* _DIRECTIONS FOR THIS TASK_:
Could you copy out everything from the line containing "The image size is (1168, 842)." down to the line containing "Action: pos(402,147)", with both of those lines included and the pictures left out?

* _DATA SUPPLIED_:
>>

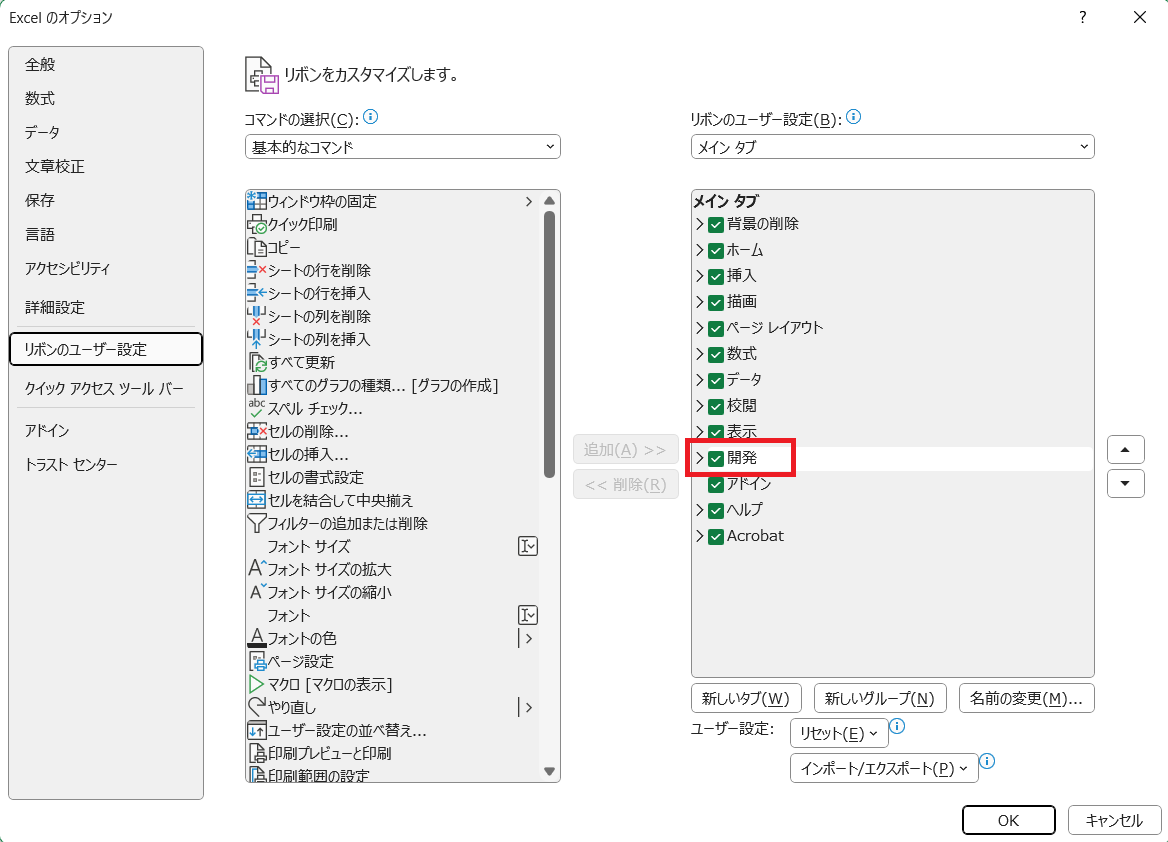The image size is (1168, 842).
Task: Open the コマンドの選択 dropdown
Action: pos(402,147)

<<
>>

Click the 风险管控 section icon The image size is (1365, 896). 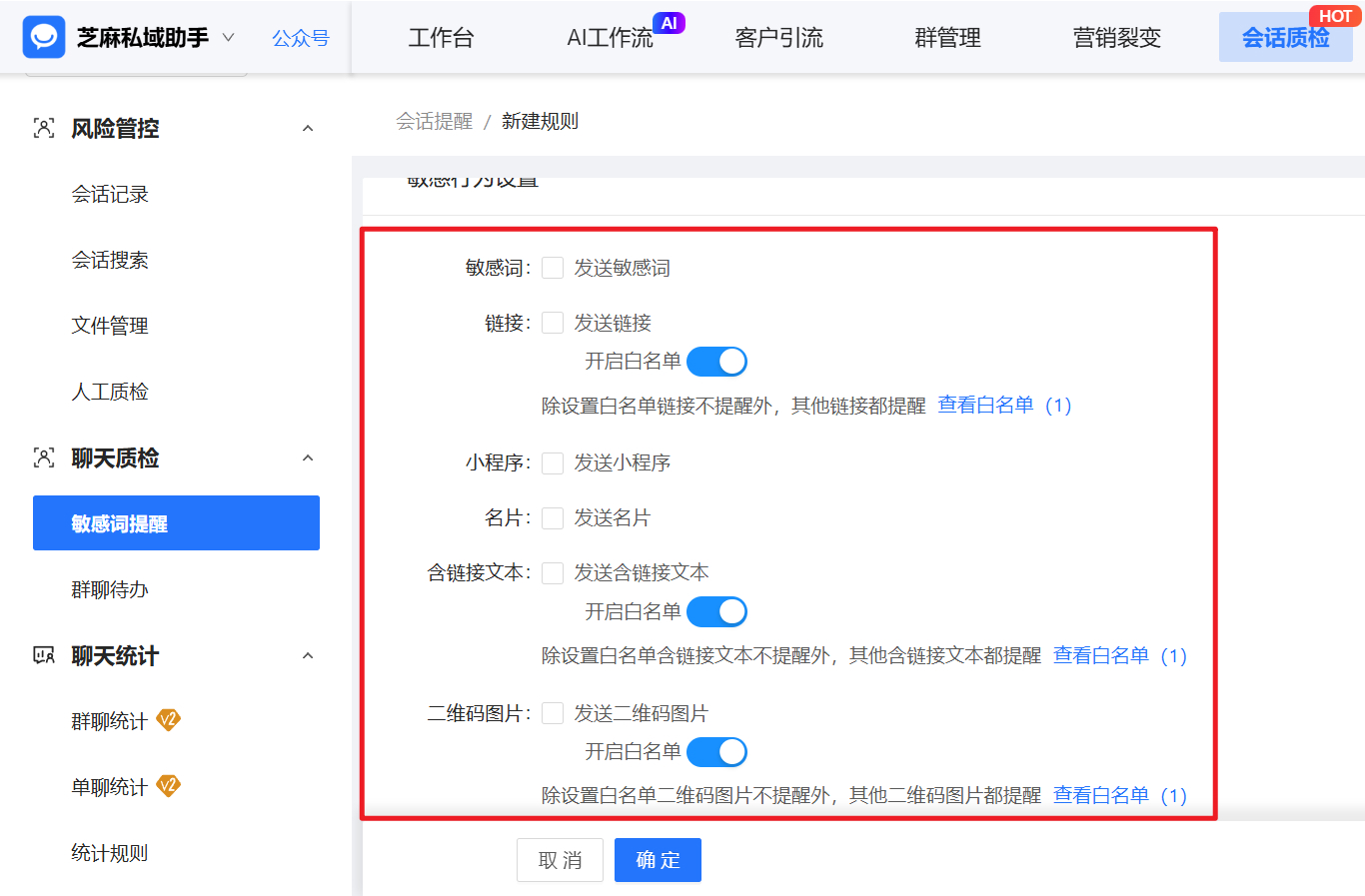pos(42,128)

<<
>>

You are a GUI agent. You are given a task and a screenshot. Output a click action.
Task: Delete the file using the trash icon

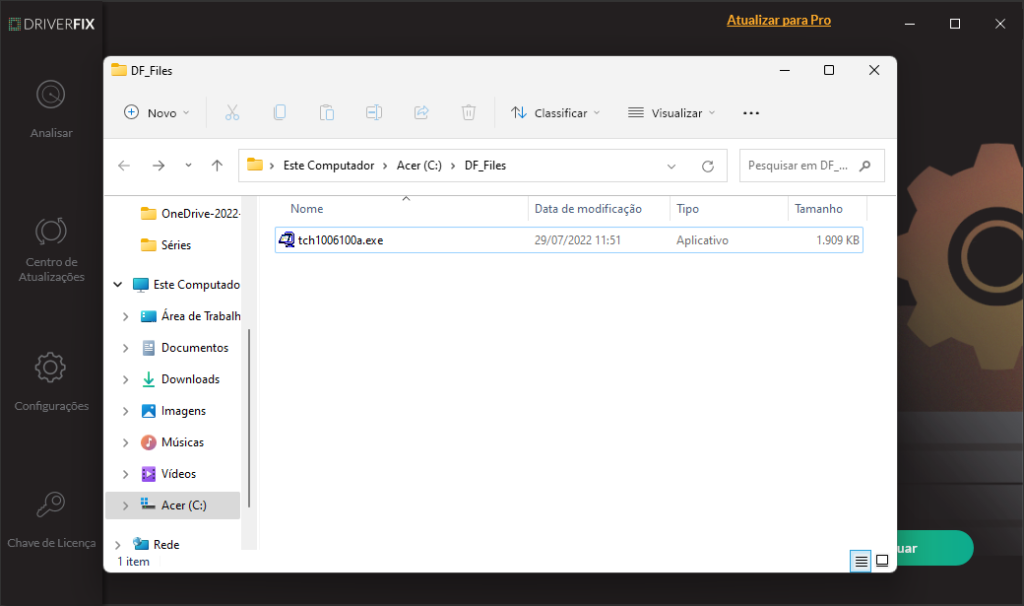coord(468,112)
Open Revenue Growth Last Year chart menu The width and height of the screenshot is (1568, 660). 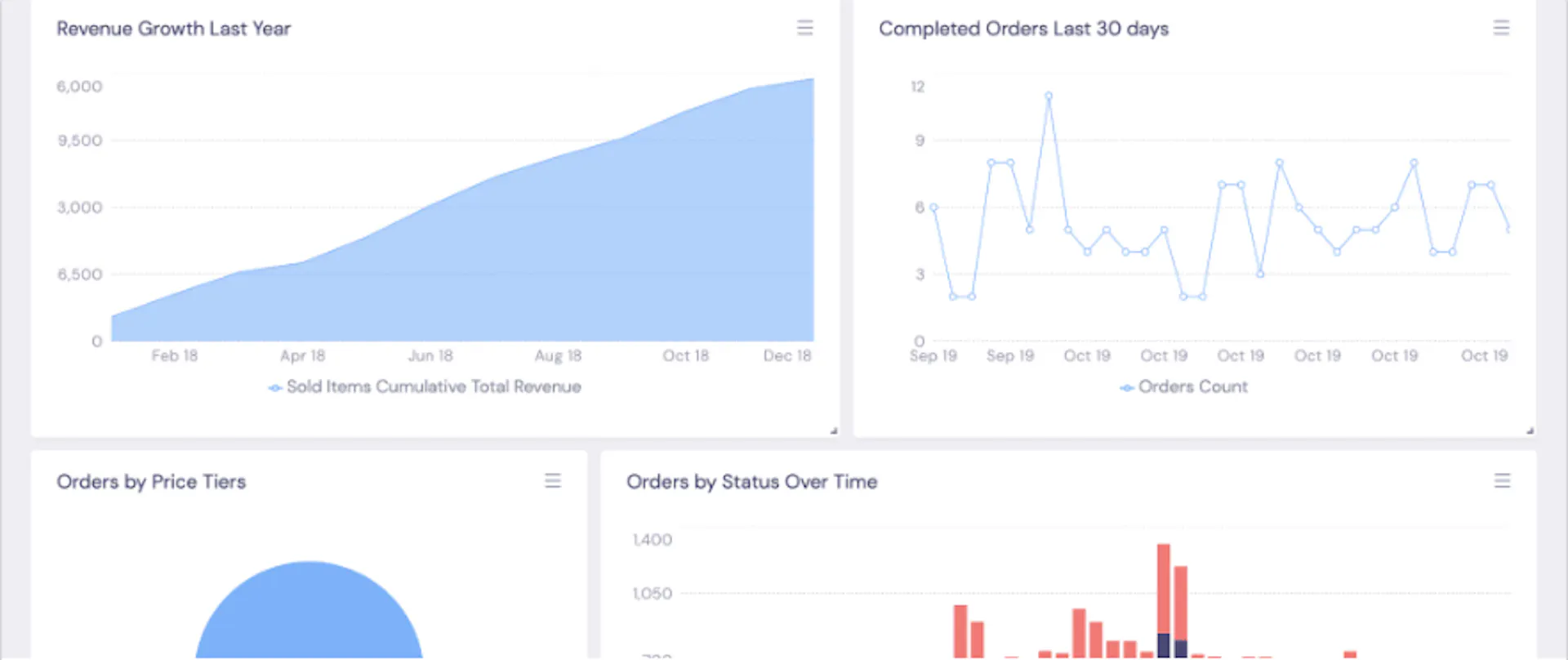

<<

* _SOLVED PROBLEM_:
The image size is (1168, 842).
Task: Open the コマンドの選択 dropdown
Action: pos(402,147)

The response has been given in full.